A Door In the Wall – this is a book set in Medieval England. It is… slow. Not much happens. A boy has an illness and loses the ability to walk. It is about his recovery and his growth. I’m in a moment in my life when I am jamming on a keyboard, tapping on tablet, and swiping on my phone constantly. When I come home from work and want to go deeper with my projects, I have a hard time focusing and committing extra effort. This book is an excellent reminder that patience is a good teacher and hard work is a virtue in itself. I told my mom about this book and she remembered reading it over 40 years ago.

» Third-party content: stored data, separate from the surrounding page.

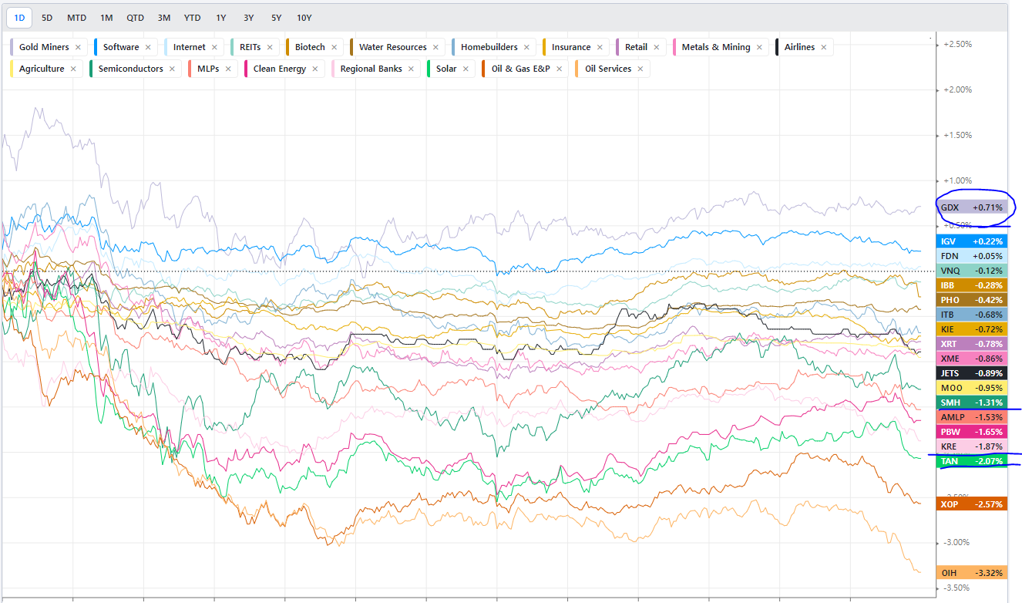This screenshot has width=1022, height=603.
Task: Click the GDX +0.71% value label
Action: coord(972,207)
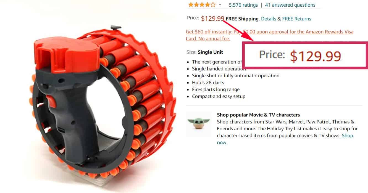Click the star rating icons
This screenshot has width=368, height=193.
click(x=202, y=5)
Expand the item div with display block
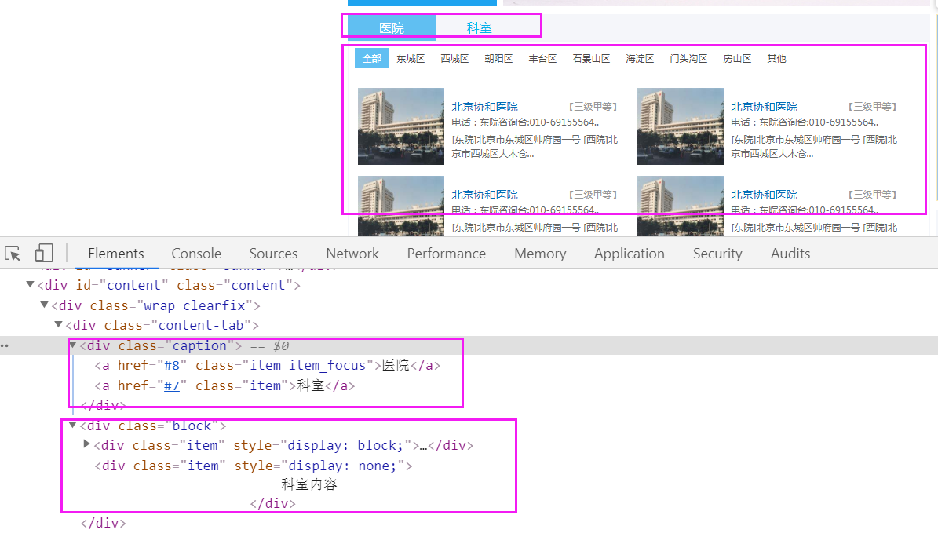 pyautogui.click(x=86, y=445)
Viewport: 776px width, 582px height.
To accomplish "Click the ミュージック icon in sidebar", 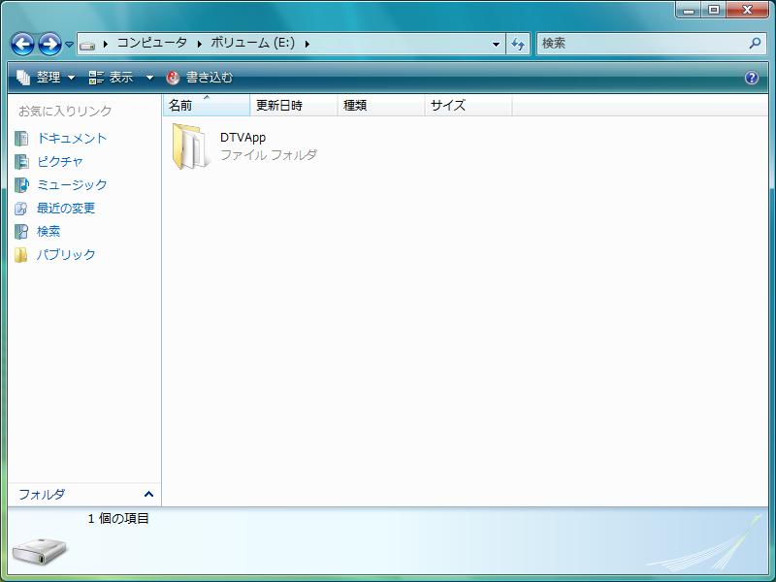I will [x=21, y=185].
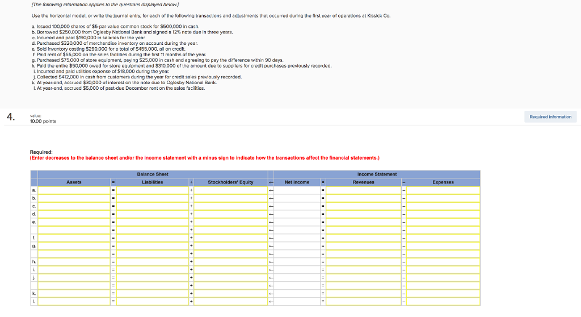Image resolution: width=581 pixels, height=317 pixels.
Task: Select the Expenses field in row c
Action: point(443,206)
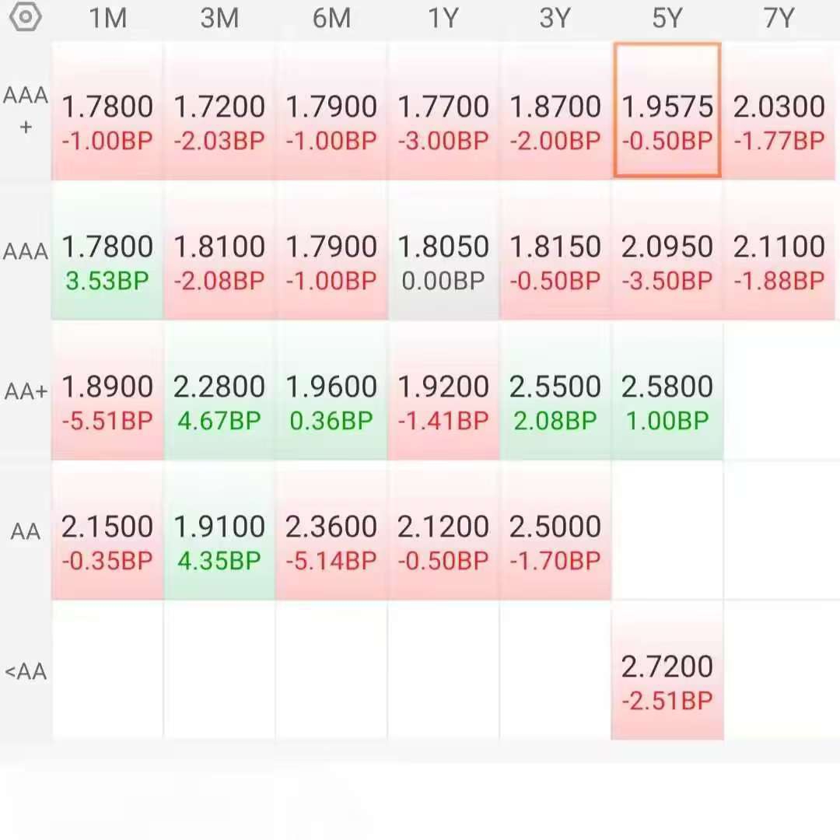Viewport: 840px width, 840px height.
Task: Open AA+ 5Y cell 2.5800
Action: click(667, 390)
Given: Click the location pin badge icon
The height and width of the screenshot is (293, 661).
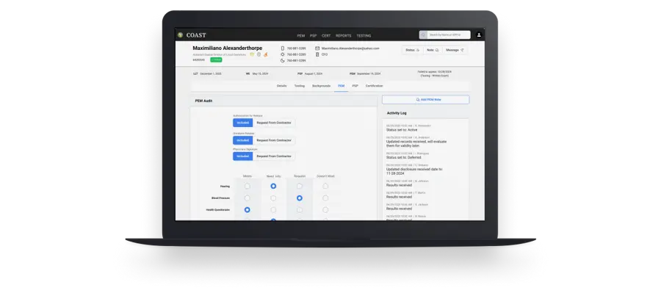Looking at the screenshot, I should pos(259,54).

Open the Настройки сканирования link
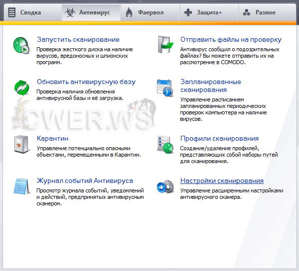[222, 181]
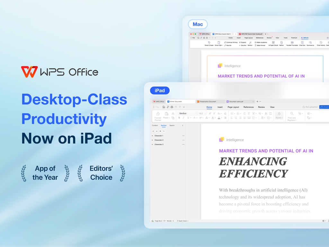The image size is (329, 247).
Task: Toggle underline formatting
Action: pos(188,118)
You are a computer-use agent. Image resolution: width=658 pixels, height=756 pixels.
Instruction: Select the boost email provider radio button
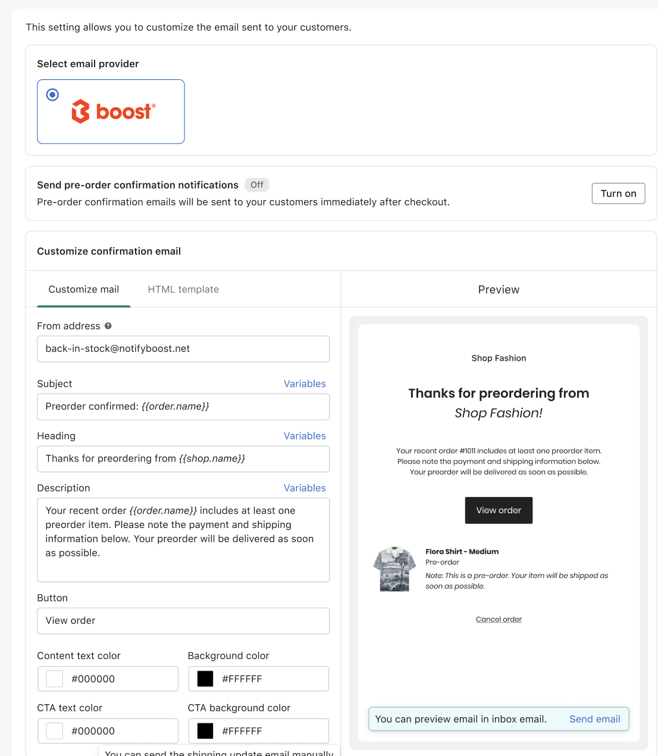point(53,94)
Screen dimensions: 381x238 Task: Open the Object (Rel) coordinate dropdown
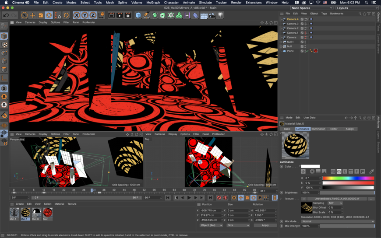point(211,225)
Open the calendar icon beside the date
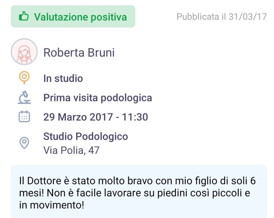The height and width of the screenshot is (218, 274). tap(25, 117)
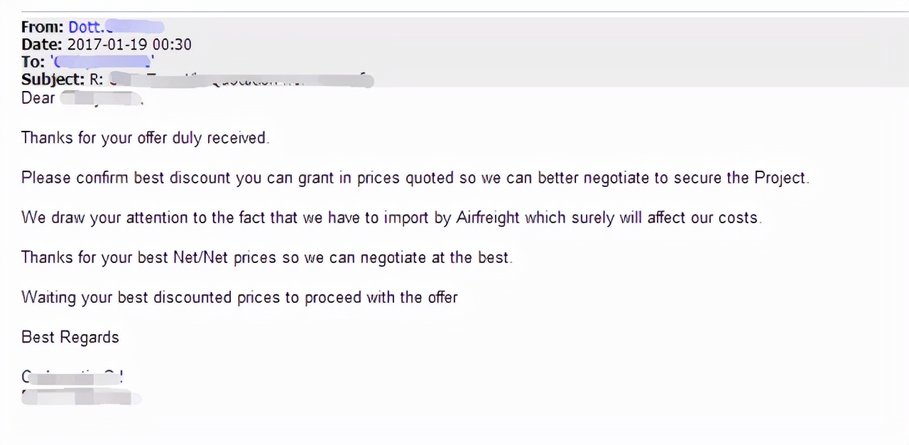Click the "Net/Net" term in the body
The image size is (909, 445).
coord(201,257)
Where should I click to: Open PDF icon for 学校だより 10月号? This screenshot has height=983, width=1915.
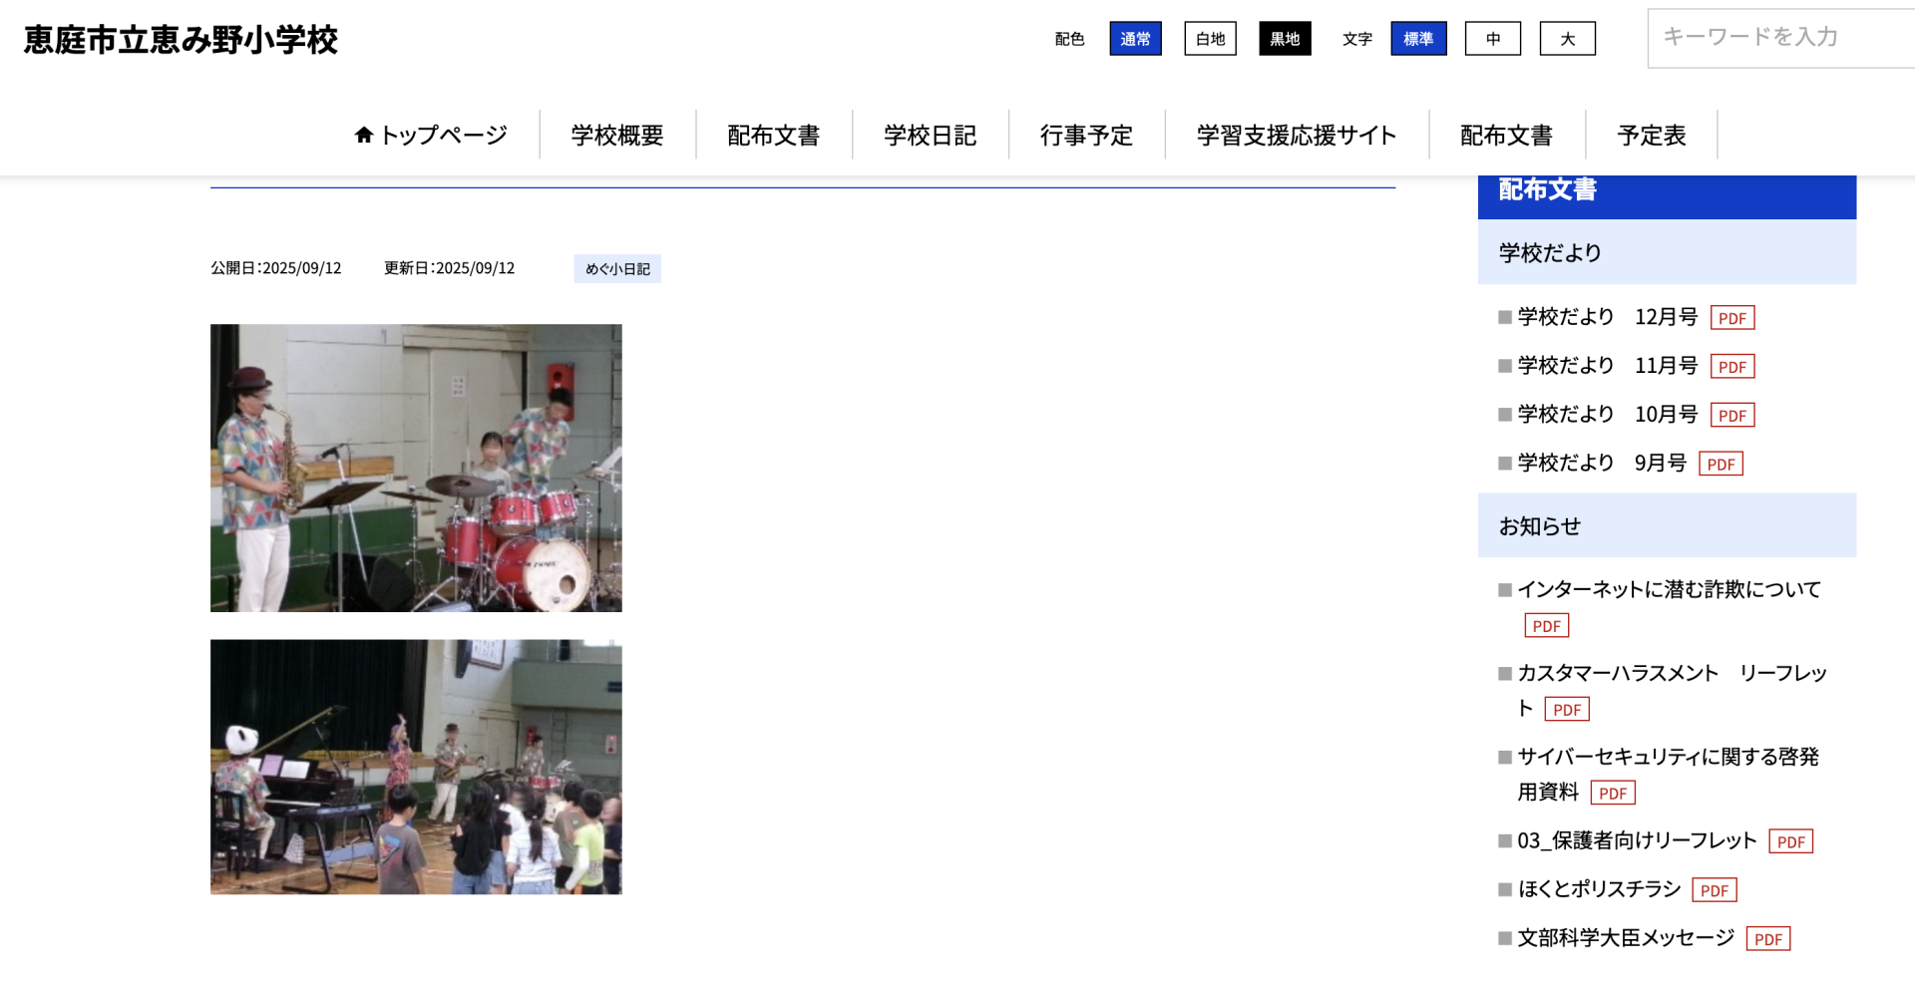point(1731,416)
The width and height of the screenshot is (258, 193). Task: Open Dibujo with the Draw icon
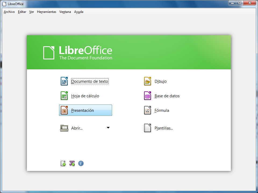pyautogui.click(x=147, y=81)

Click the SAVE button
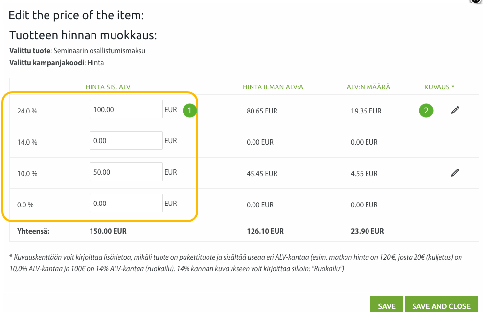coord(387,306)
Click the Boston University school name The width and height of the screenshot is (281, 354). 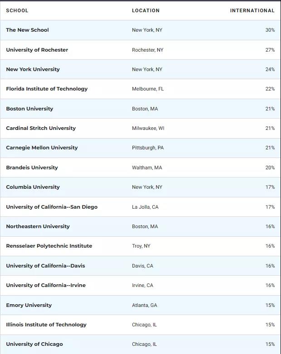pos(29,109)
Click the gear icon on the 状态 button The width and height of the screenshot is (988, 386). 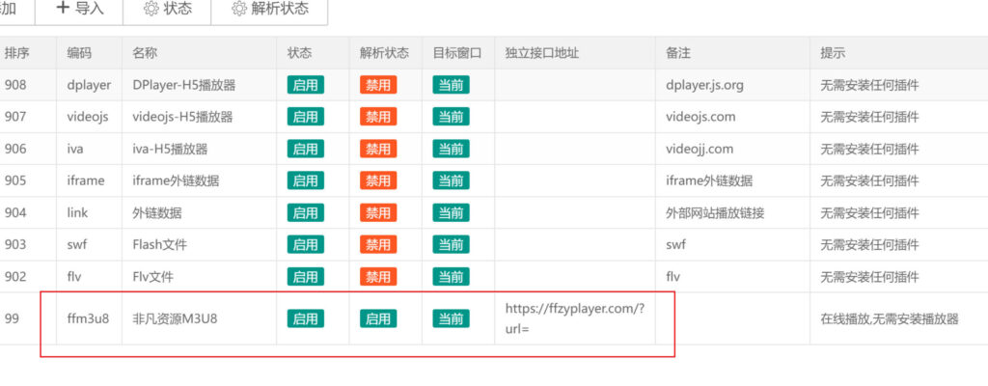[151, 9]
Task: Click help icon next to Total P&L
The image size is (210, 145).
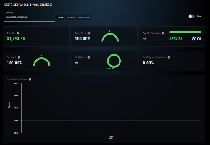Action: click(18, 33)
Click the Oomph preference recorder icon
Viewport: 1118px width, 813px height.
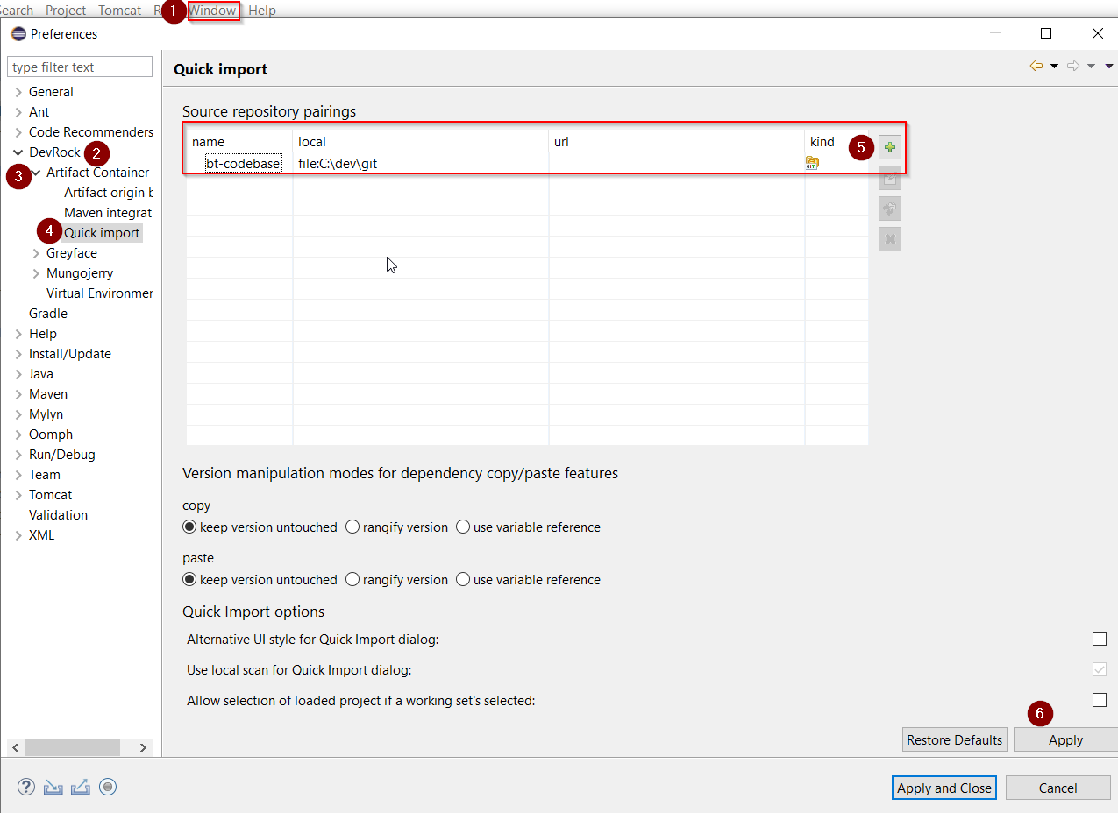[108, 787]
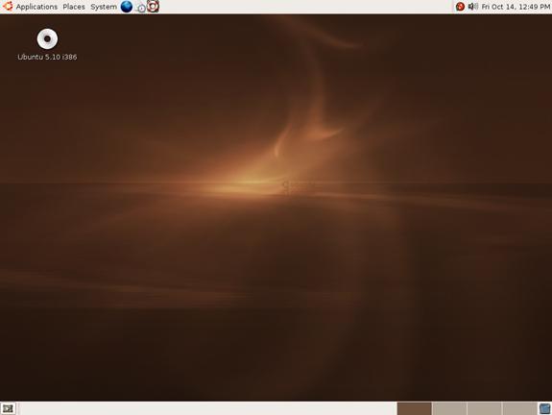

Creative Summer / Kreatywne Lato is a Summer arts program for 8-15 year olds next summer in Wroclaw (creativesummer.org). Last week a landing page went up where I’m collecting email addresses for anyone who is interested. In January, I will be releasing full details and plans and opening up enrollment. #bigproject
Concourse. I have been a long time fan of Matthew Butterick’s Practical Typography for years now. It is a constant inspiration for me. I finally bought his sans serif font Concourse. It is beautiful. With such a generous license it will feature heavily in Aardvark Arts posters (see above), web design and newsletters.
Recaps, highlights or summaries of NBA, NFL and NHL on YouTube allows me to watch a sports game in under 10 minutes. This is perfect amount of time. These video channels are sparking a renaissance for my interest in American sports. For NBA games it is almost exclusively offense. So it’s frustrating when your team is losing because you don’t see if the other team is making great defensive stops or your team is just missing. Also in these NBA edits I miss the commentary which fills in a lot of info about players and the season they are having. The NFL and NHL game summaries are the best because so much exciting action is not just touchdowns and goals. Also, no commercials!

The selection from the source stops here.